Collected data:
###
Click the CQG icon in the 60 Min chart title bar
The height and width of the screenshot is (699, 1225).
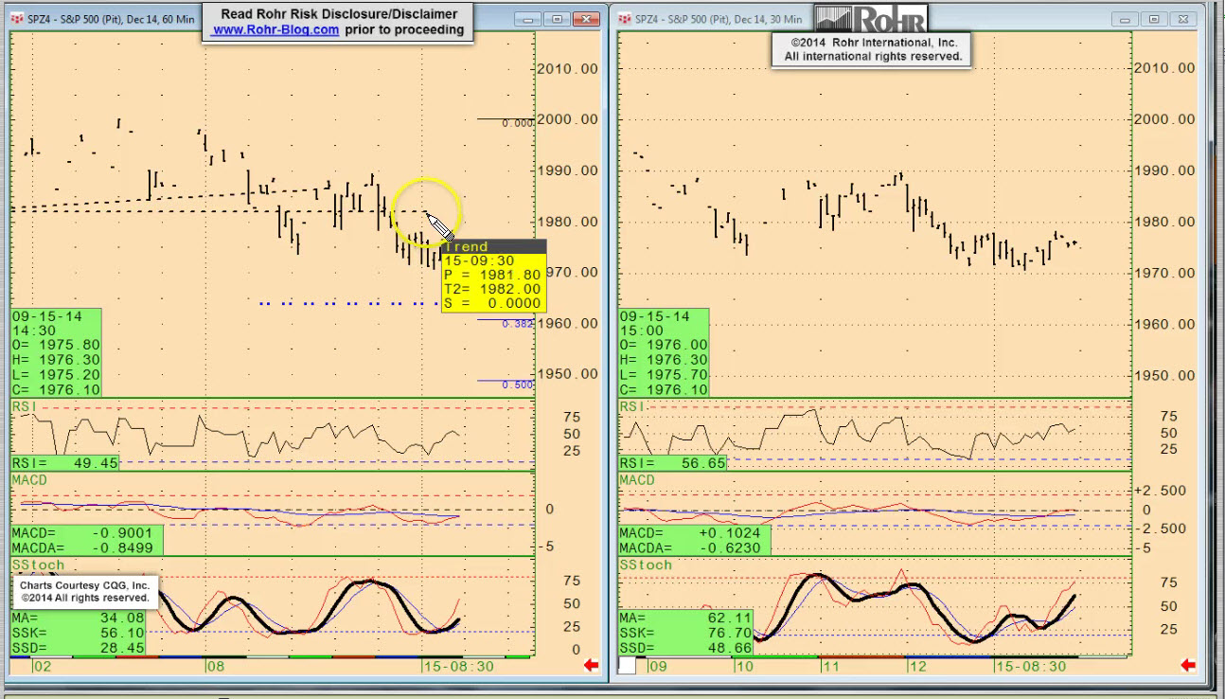click(16, 19)
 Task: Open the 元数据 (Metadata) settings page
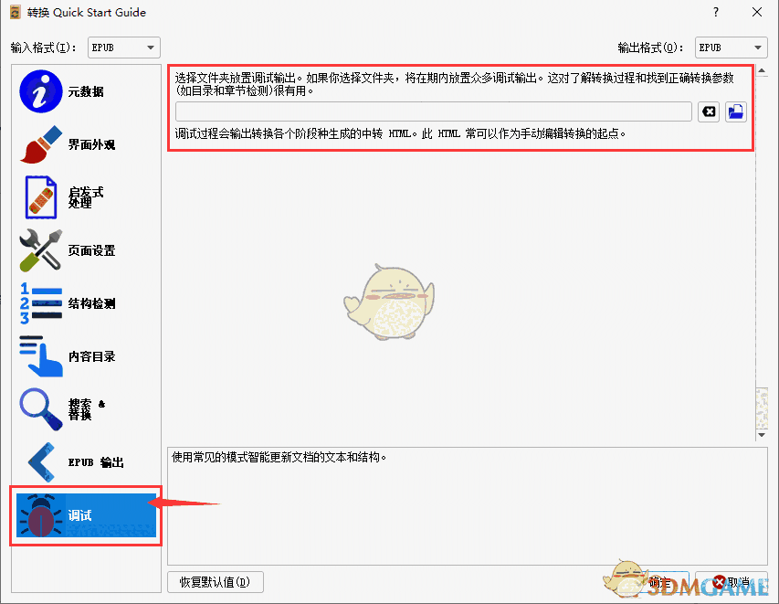pos(39,90)
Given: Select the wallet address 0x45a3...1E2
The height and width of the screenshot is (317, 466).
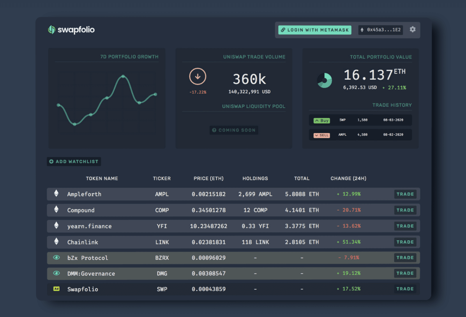Looking at the screenshot, I should 381,30.
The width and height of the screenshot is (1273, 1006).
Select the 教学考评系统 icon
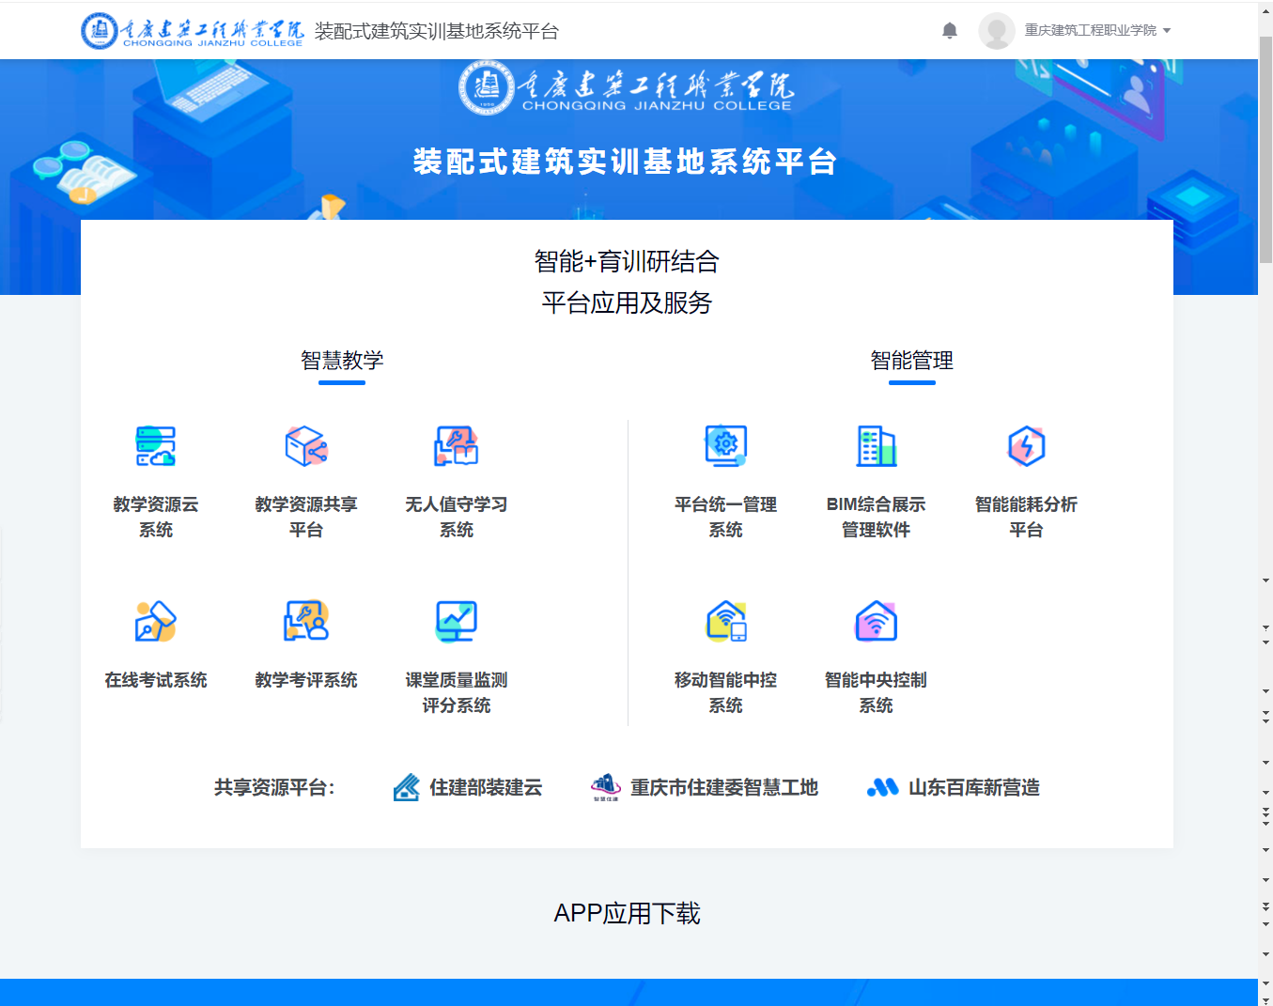point(306,622)
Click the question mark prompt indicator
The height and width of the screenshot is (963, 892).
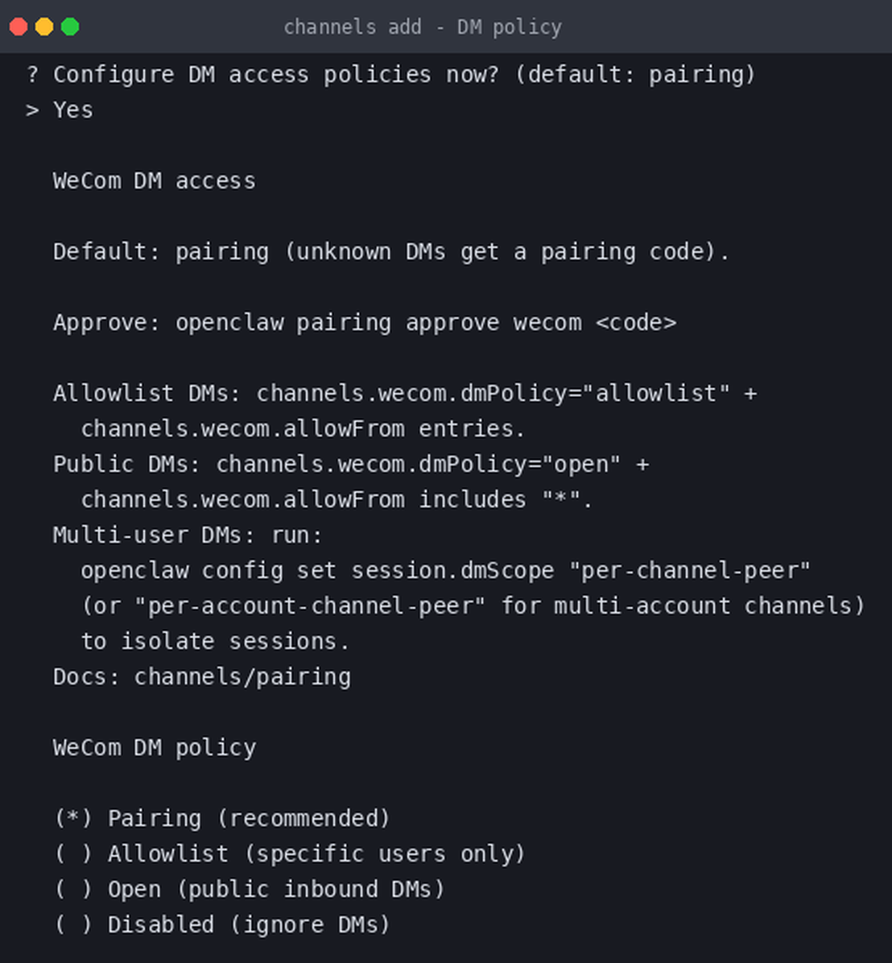[x=32, y=74]
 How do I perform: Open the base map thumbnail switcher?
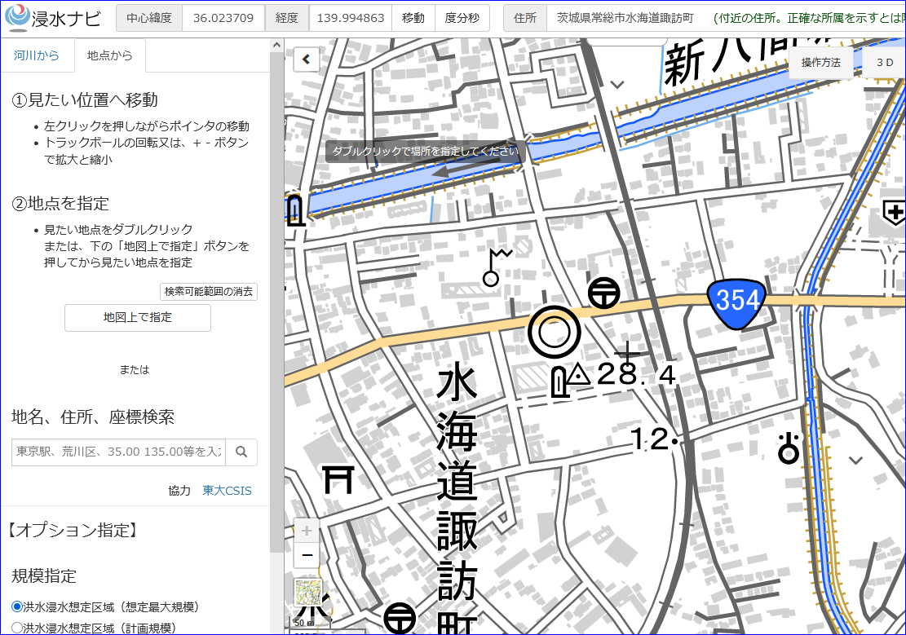coord(308,593)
###
## Instructions to follow
When you transcribe the entries above, keep every word exact and leave out the pictures.

## Answer to this problem
Click the CQG icon in the 60 Min chart title bar
The height and width of the screenshot is (699, 1225).
click(16, 19)
 Task: Open the 元数据 (Metadata) settings page
pos(39,90)
Given: Select the wallet address 0x45a3...1E2
The height and width of the screenshot is (317, 466).
Looking at the screenshot, I should 381,30.
The width and height of the screenshot is (1273, 1006).
Select the 教学考评系统 icon
point(306,622)
Click the question mark prompt indicator
The height and width of the screenshot is (963, 892).
[x=32, y=74]
 How do I perform: Open the base map thumbnail switcher?
coord(308,593)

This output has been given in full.